> [Exercise directions]: Output the entire listing without altering anything.

> [Input]:
'''
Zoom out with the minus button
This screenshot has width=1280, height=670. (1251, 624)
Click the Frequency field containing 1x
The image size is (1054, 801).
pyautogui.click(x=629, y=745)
'''
> [Your response]:
Zoom out with the minus button
This screenshot has width=1280, height=670. (1251, 624)
Click the Frequency field containing 1x
The image size is (1054, 801).
pyautogui.click(x=629, y=745)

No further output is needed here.